Using the data below, print exactly the line with "Instruction: Click the hotel building icon", the line with "670x610 pixels. Task: Select", and every line between them, but none of the pictures.

━━━━━ GIVEN RECORDS

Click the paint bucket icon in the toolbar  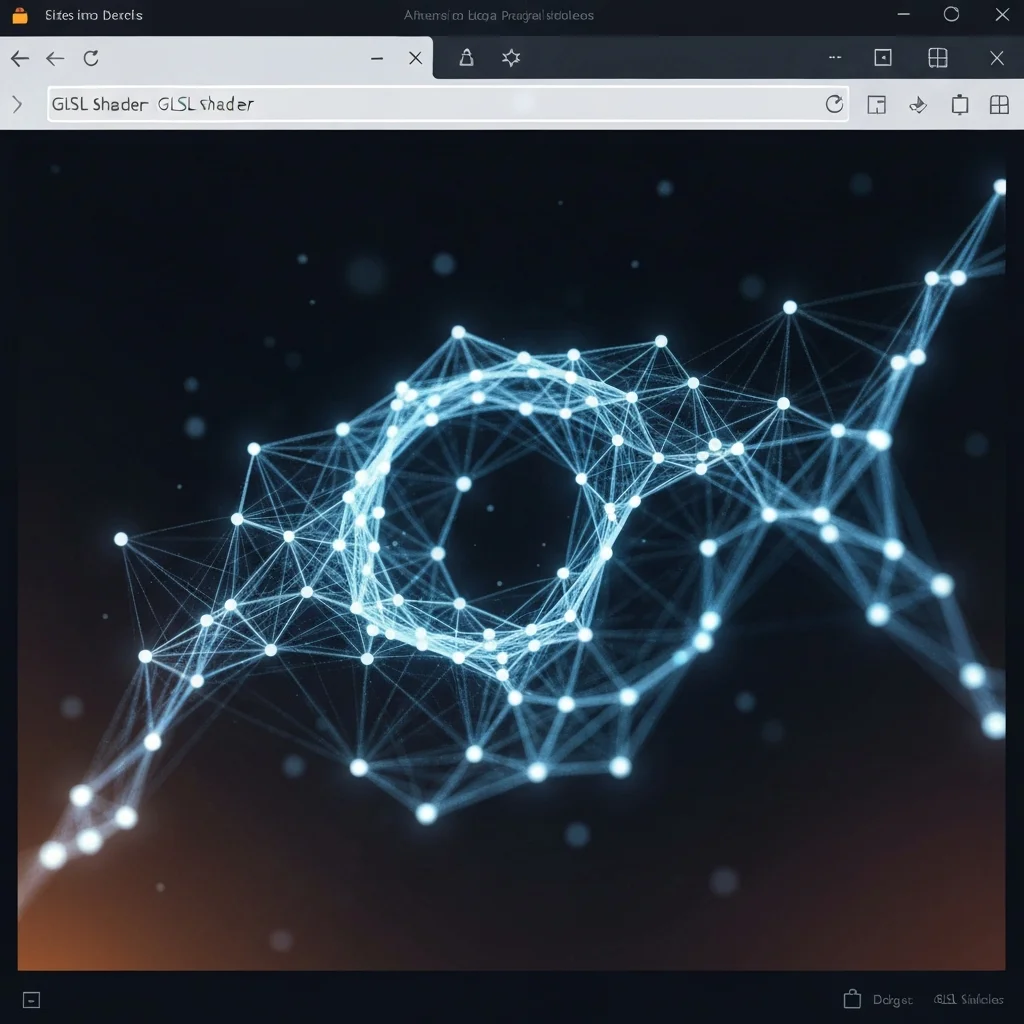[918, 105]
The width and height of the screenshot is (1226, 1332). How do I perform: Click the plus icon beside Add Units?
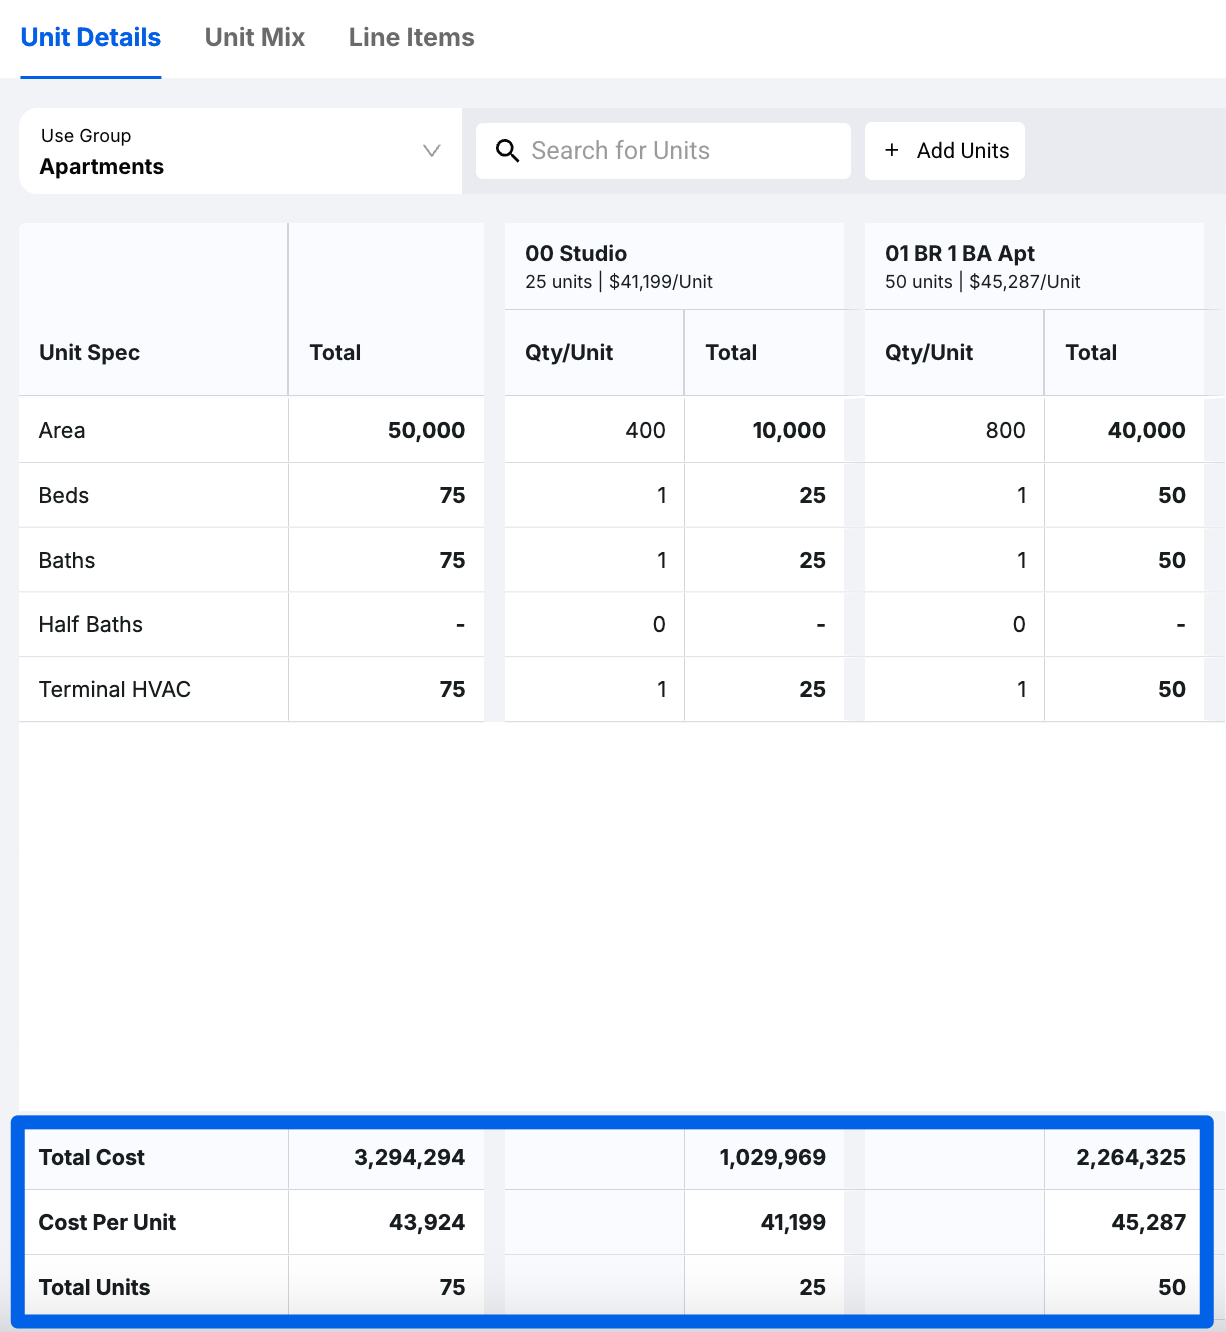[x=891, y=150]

━━━━━━━━━━
━━━━━ GIVEN RECORDS

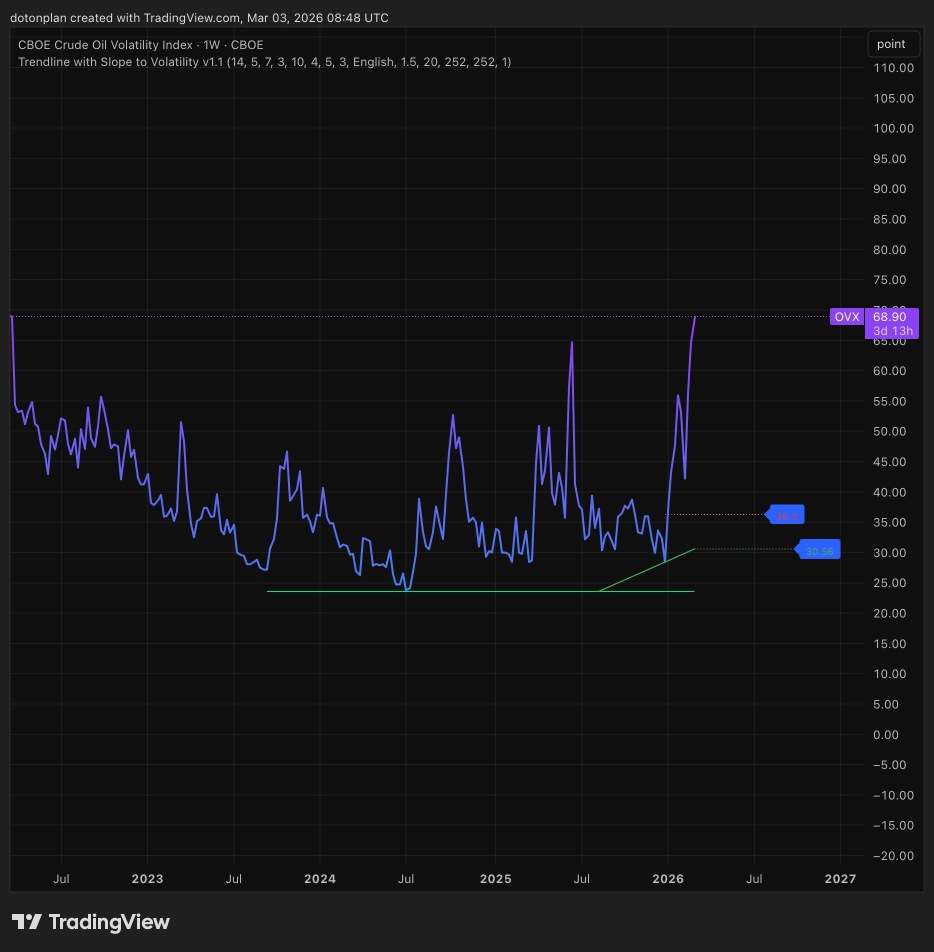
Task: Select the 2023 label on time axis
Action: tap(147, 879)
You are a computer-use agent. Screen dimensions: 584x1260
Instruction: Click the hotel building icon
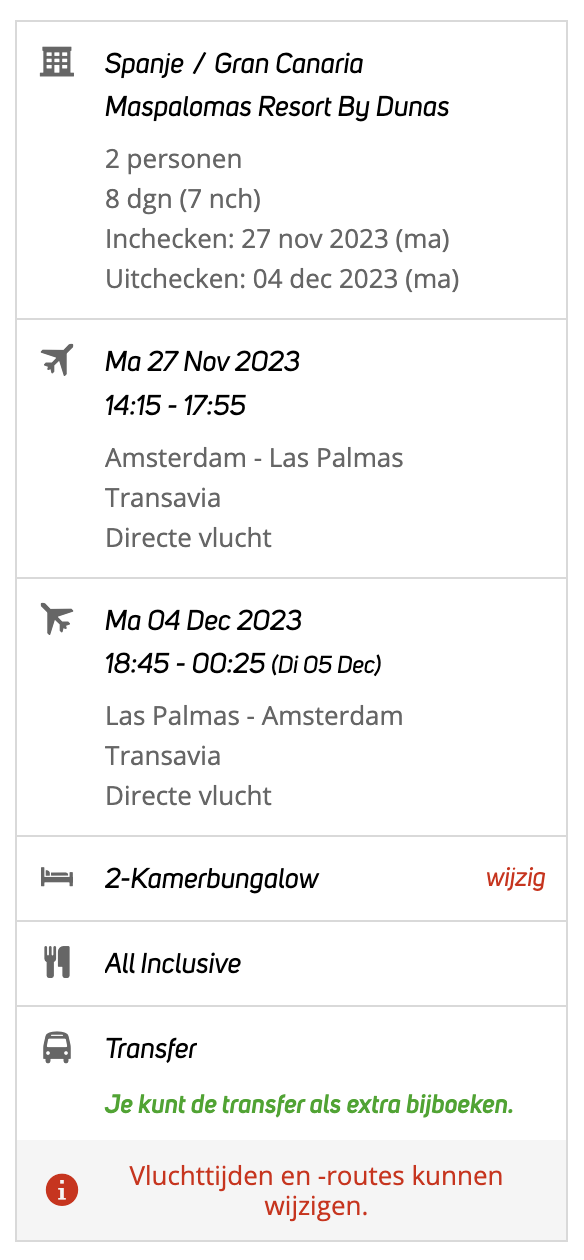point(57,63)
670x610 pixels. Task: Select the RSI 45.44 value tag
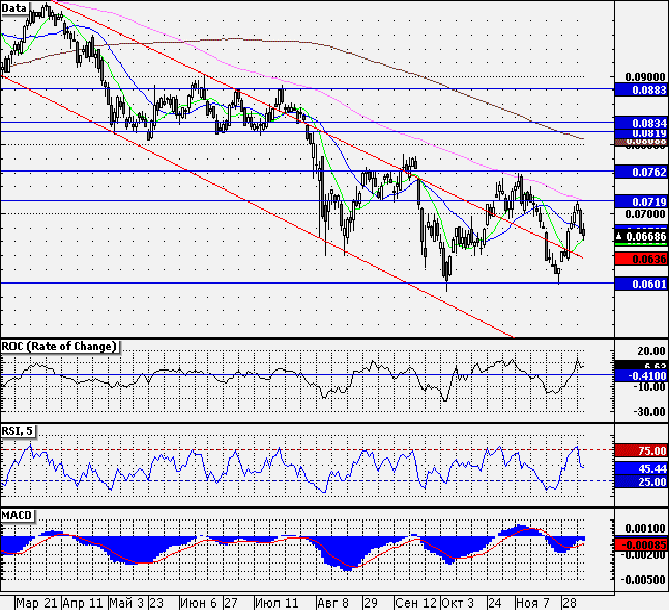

━━━━━━━━━━

• _RESULT OF THIS TASK_:
Instruction: Click the hotel building icon
point(57,63)
670x610 pixels. Task: Select the RSI 45.44 value tag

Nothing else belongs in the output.